Thursday 01 January, 2015 by Uncle Spike
Here’s something a little different from my kitchen…
In the orchards we have mostly clementine trees, which are ‘in harvest’ right now. As with all fruit-producing trees, the product varies in quantity, quality and of course size. To be marketable, the fruit should be at least the size of the ‘O’ made between thumb and middle-finger (e.g. about 5cm, or 2″).
Larger fruit is always ok of course too, providing that it’s not due to over-watering in the early growth season, whereby one ends up with a large fruit, but up to 1cm of ‘air’ between the rind and the flesh segments – they taste fine, but folk feel ‘cheated’ that the edible product is smaller than the visible fruit.
However, smaller fruit is just left to drop and rot. When I’m stripping a tree for juicing, I don’t care, large or small, the juice is just as good 🙂 But I have found other uses for these smaller fruit. One use is clementine jam, where the peeled fruit are boiled together in a big pot, then mashed up, the empty segment husks removed, and jam made from the pulp. Another is what I call Caramelised Baby Clementines. I don’t have any recipe, just had a go once, and liked the result – and so this is what I do. It couldn’t be simpler…

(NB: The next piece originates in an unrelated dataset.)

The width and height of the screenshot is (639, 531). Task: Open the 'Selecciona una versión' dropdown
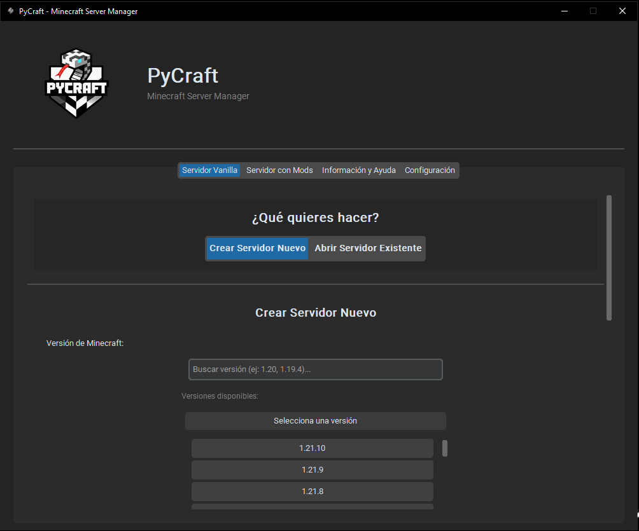[315, 420]
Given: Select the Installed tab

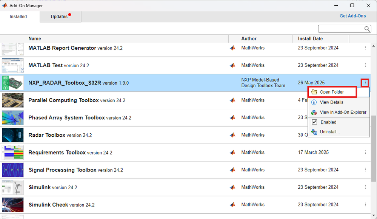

When picking from a tree, or sorting through a load of fruit for packing or juicing, there are a number of small, often hard underdeveloped fruit that are ‘no use’. Well, if they look ok (no disease or other blemish), I wash them and leave them to one side.
Weigh the fruit and throw a load into a pot of boiling water. Bring to the boil, then turn the heat down and allow to ‘simmer’ for about five minutes.

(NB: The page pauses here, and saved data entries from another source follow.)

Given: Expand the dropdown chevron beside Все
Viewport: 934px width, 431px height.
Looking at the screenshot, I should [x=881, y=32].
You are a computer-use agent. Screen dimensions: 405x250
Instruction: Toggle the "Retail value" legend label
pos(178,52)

Drain and refill with cold water, then replace to the heat and repeat Step Two another THREE times, so a total of FOUR short boilings. This tenderises the fruit, but more importantly, the acidity and bitterness of the rind is largely resolved by doing this.
Add 90% of the starting weight of the fruit in granulated sugar to the four-time boiled and drained fruit. Leave the sugar it to melt over the fruit from the residual heat for half an hour or so. Then return to the heat and bring to the boil. Simmer on a low heat for 45-60 minutes, stirring occasionally, until they turn a deep orange/golden colour.
Scoop into a sterilised jam jar and place in a darkened storeroom, as you would with other jams and preserves. As it cools, the sugar is fairly sticky, but still spoonable. The fruit now has a curious semi-hard rind (shell), but the inside is soft and full of liquid (juice and molten fruit flesh).
Absolutely divine; either as an addition to your breakfast table, or as a snack pinched straight from the fridge (I love them as a great energy boost when working).